▸ Text under study:
Segment Open
Between birthright citizenship, anchor babies, and illegal aliens receiving benefits, Trump needs to refill his executive order pen and start writing.
Between birthright citizenship, anchor babies, and illegal aliens receiving benefits, Trump needs to refill his executive order pen and start writing.

Illegal aliens regularly granted lawless benefits

By Michael Shannon

Michael Anton is amazed by housebroken who that support an immigration position that will eventually remove any chance for conservative government. Anton is the author of “The Flight 93 Election,” which outlined the stakes facing conservatives in stark terms, making him one of the first respectable conservative intellectuals to come out in support of Donald Trump.

Lately, he’s been involved in a destructive fight with country-club conservatives at The National Review over birthright citizenship. For those unfamiliar with the term, birthright citizenship treats becoming a citizen of the United States with the same gravity and respect afforded a participation trophy from your 8-year-old daughter’s ballerina ball league.

Birthright citizenship is more of a cartographic theory than a governing philosophy. Supporters contend that any immigrant who manages to cross the U.S. border illegally and give birth at the taxpayer’s expense is not only producing a new nino, she has also just welcomed a U.S. citizen into the world.

Our border is a finish line in another area of prenatal care, too. If the illegal can worm her way across, she can demand an abortion so that taxpayers are on the hook coming and going.

This anchor baby, instantly dropped into a foreign household, is also a lottery ticket that’s a guaranteed winner. “Experts” never tire of assuring us that illegals cannot collect welfare, because it’s against the law. What the experts never add is taht a child can collect on every welfare program known to U.S. taxpayers, and the administrator of all this largess is the illegal parent.

Conservatives supporting birthright citizenship are the equivalent of Gen. Sam Houston sending a messenger to Col. William Travis informing him that after some consideration it appears the Texas Declaration of Independence gives Santa Anna property rights. Therefore, open the gates and let the Mexicans inside the Alamo.

Restoring sanity and accuracy to the discussion of birthright citizenship was the topic of a panel at the Heritage Foundation where Anton was joined by Dr. Edward J. Erler, senior fellow of the Claremont Institute, and John Fonte, director of the Center for American Common Culture.

Erler points out the Supreme Court decision that began sprint for finish-line citizenship is just as incorrect as the Dred Scott or Plessy v. Ferguson decisions. In United States v. Wong Kim Ark, two Chinese diplomats who were legally inside our borders and who, by treaty, could not become citizens, had a baby.

The court ruled that since the Declaration of Independence and Constitution were based on English common law, and common law specified children born within England were pledged to the Crown, then presto! Mrs. Wong now had her own Yankee Doodle Dandy.

To arrive at a decision that backwards, one would think the judge was a product of modern government schools.

Common law doesn’t mention citizenship. It discusses permanent, perpetual subjectship and allegiance to the king based on the feudal system of master and serf. “There are no citizens under English common law,” Erler said.

The Declaration of Independence rejected English common law, saying our nation was built on a social compact between consenting citizens. A Supreme Court decision that completely misreads the Declaration and rules that rejection is really acceptance, is a decision ripe for being overturned.

What’s even worse is that the unelected administrative state has taken a decision by the Supremes that only addressed noncitizens legally in the U.S. and applied it willy-nilly to illegals in the U.S. unlawfully. The Supreme Court never said children born to illegals in the U.S. are citizens.
Segment Closed
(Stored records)
Segment Open
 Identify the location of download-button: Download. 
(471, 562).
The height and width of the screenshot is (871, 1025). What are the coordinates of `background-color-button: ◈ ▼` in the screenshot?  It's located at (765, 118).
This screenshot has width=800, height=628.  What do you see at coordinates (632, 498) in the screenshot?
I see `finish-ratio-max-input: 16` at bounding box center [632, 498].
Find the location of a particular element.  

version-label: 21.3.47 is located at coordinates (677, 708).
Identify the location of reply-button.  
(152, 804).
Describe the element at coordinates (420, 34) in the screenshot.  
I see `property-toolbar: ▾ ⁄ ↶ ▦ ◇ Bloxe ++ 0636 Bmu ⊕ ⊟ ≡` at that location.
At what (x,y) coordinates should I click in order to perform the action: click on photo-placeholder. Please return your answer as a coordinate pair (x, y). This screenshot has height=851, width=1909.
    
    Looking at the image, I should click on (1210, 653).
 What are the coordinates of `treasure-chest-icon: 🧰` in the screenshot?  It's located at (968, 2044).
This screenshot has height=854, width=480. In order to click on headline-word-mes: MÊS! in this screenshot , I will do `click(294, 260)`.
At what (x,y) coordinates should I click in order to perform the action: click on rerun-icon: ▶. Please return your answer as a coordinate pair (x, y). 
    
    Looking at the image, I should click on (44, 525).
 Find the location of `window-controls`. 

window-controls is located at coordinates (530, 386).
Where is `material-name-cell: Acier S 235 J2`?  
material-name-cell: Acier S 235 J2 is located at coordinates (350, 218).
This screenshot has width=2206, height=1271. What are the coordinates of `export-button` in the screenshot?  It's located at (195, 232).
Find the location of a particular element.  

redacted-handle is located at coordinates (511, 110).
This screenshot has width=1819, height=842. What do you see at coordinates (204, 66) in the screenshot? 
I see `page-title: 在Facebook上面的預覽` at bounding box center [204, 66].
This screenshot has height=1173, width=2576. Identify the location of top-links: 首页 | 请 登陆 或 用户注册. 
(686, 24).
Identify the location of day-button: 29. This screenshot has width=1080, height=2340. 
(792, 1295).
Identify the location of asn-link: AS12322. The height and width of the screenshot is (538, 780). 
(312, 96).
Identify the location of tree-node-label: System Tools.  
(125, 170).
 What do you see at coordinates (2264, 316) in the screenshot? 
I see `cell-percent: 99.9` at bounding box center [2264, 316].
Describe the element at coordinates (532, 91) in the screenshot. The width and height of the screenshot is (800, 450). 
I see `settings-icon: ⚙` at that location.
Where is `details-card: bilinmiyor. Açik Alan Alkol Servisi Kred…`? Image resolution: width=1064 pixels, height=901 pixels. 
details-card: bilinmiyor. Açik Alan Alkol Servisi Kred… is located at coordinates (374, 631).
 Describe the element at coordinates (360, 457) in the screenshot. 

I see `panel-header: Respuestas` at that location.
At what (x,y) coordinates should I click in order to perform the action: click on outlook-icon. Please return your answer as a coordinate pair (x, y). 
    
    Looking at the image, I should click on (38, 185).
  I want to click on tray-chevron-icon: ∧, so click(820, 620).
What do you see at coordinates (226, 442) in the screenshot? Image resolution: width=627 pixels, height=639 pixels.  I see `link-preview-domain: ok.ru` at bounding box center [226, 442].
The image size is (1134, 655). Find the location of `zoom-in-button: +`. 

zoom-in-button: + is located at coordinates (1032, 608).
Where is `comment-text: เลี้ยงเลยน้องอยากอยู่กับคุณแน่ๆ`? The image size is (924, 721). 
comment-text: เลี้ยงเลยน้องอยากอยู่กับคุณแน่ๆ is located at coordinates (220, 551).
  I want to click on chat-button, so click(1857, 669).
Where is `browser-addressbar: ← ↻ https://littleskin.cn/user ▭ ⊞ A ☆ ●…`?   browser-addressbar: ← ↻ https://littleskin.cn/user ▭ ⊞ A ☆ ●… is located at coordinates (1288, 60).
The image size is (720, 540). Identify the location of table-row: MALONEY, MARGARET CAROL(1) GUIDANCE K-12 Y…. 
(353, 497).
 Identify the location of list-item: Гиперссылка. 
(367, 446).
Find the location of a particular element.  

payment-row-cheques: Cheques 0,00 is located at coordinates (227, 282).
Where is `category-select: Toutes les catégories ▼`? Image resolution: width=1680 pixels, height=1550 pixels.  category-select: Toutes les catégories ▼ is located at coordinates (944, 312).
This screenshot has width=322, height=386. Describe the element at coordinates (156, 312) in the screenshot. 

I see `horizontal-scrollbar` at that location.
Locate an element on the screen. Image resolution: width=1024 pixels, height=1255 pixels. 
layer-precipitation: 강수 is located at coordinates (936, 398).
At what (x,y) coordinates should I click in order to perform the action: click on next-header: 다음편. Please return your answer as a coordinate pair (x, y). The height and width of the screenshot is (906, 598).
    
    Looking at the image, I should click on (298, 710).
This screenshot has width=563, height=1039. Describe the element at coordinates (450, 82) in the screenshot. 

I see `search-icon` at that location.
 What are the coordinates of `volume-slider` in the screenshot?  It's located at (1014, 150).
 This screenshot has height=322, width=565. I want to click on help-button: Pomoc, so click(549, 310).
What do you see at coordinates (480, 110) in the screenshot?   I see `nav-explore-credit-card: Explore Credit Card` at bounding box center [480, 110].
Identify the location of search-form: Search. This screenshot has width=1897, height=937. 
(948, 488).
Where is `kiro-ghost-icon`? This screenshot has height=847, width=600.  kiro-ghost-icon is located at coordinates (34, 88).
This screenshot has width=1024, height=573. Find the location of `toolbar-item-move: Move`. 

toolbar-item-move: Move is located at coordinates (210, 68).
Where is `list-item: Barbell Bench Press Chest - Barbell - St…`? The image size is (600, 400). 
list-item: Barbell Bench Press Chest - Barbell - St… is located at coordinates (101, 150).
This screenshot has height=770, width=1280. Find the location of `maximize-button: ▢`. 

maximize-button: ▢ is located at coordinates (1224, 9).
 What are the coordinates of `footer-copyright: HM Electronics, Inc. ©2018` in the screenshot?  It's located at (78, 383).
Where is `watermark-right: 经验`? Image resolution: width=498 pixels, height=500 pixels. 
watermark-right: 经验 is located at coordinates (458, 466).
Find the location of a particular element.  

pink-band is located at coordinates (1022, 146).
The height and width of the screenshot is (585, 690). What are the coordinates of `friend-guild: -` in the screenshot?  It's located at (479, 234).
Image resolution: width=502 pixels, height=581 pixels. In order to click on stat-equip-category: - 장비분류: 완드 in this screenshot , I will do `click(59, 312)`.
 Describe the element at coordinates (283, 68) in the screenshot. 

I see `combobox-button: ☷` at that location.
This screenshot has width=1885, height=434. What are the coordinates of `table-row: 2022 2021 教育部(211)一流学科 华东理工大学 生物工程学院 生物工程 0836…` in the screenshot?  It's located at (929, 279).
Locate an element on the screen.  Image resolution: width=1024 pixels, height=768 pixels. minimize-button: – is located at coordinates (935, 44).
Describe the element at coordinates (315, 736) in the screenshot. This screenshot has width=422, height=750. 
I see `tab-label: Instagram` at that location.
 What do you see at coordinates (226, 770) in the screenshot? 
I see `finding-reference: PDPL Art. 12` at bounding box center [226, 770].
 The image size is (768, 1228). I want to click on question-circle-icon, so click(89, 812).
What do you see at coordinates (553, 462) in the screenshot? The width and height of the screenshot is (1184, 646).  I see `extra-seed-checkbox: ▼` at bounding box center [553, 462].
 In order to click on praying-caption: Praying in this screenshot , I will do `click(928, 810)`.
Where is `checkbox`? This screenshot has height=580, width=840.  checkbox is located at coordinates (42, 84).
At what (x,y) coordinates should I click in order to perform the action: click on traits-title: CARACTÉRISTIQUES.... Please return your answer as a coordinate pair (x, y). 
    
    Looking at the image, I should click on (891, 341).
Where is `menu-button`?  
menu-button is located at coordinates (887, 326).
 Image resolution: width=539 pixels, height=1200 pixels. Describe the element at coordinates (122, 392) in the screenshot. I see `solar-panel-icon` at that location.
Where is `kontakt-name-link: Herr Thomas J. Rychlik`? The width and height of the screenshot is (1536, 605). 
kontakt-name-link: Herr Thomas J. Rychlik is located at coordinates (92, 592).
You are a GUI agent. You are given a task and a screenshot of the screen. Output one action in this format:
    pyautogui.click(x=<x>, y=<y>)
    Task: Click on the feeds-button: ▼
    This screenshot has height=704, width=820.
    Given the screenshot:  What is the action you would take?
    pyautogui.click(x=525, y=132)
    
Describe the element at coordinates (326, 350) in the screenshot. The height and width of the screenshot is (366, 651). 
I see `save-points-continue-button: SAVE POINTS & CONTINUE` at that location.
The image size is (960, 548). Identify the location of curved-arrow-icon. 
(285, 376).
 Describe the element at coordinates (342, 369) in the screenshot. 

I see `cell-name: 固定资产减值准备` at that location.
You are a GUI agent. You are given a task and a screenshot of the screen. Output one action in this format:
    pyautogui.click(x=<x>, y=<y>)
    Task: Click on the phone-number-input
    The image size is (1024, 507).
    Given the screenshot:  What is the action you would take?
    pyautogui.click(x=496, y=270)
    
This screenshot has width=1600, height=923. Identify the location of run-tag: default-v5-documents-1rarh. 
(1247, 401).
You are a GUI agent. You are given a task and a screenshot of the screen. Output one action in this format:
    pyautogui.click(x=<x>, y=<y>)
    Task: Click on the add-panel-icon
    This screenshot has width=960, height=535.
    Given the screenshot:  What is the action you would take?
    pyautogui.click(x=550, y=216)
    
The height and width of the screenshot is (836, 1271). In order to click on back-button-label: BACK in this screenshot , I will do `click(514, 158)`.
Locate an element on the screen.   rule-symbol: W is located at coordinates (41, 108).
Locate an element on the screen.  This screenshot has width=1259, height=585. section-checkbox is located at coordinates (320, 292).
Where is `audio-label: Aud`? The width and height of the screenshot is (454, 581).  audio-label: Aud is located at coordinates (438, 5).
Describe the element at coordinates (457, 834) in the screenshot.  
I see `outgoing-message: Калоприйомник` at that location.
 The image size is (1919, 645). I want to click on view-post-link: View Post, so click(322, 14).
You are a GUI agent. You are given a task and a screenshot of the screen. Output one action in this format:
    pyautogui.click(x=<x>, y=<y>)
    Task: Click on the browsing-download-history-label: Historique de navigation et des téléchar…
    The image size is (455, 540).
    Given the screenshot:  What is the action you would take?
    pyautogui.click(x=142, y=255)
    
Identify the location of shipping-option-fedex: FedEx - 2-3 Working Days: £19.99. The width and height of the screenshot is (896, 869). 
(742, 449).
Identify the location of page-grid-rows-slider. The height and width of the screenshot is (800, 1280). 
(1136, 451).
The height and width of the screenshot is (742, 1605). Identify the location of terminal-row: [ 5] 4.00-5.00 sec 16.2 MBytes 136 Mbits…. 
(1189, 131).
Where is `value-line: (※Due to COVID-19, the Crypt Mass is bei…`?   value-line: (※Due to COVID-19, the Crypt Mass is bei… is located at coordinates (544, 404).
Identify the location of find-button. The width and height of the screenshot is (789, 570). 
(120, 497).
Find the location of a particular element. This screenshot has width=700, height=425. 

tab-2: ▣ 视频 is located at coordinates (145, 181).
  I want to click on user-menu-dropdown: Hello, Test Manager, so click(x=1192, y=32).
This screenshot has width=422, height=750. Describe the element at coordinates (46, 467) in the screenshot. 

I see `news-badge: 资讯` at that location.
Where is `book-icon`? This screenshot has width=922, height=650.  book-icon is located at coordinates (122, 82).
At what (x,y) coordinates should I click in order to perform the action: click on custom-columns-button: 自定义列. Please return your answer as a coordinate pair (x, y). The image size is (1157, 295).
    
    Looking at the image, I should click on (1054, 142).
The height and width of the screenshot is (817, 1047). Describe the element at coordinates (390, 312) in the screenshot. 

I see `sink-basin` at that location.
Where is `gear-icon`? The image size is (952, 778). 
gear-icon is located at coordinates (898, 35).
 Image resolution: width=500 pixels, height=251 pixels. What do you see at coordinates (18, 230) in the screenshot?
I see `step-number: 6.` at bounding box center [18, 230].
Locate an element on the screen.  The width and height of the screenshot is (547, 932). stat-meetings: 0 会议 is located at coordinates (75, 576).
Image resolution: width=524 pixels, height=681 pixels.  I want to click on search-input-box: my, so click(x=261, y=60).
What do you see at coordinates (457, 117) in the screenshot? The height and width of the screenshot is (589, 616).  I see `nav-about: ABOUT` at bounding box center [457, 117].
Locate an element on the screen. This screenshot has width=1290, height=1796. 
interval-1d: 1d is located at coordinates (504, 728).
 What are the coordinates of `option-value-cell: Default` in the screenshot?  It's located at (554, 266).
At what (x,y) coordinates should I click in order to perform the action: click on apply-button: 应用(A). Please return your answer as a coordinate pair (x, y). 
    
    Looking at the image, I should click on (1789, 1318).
Segment Closed
Write out, word for word, the passage of the birthright citizenship article from "Restoring sanity and" to "Yankee Doodle Dandy.".

Restoring sanity and accuracy to the discussion of birthright citizenship was the topic of a panel at the Heritage Foundation where Anton was joined by Dr. Edward J. Erler, senior fellow of the Claremont Institute, and John Fonte, director of the Center for American Common Culture.

Erler points out the Supreme Court decision that began sprint for finish-line citizenship is just as incorrect as the Dred Scott or Plessy v. Ferguson decisions. In United States v. Wong Kim Ark, two Chinese diplomats who were legally inside our borders and who, by treaty, could not become citizens, had a baby.

The court ruled that since the Declaration of Independence and Constitution were based on English common law, and common law specified children born within England were pledged to the Crown, then presto! Mrs. Wong now had her own Yankee Doodle Dandy.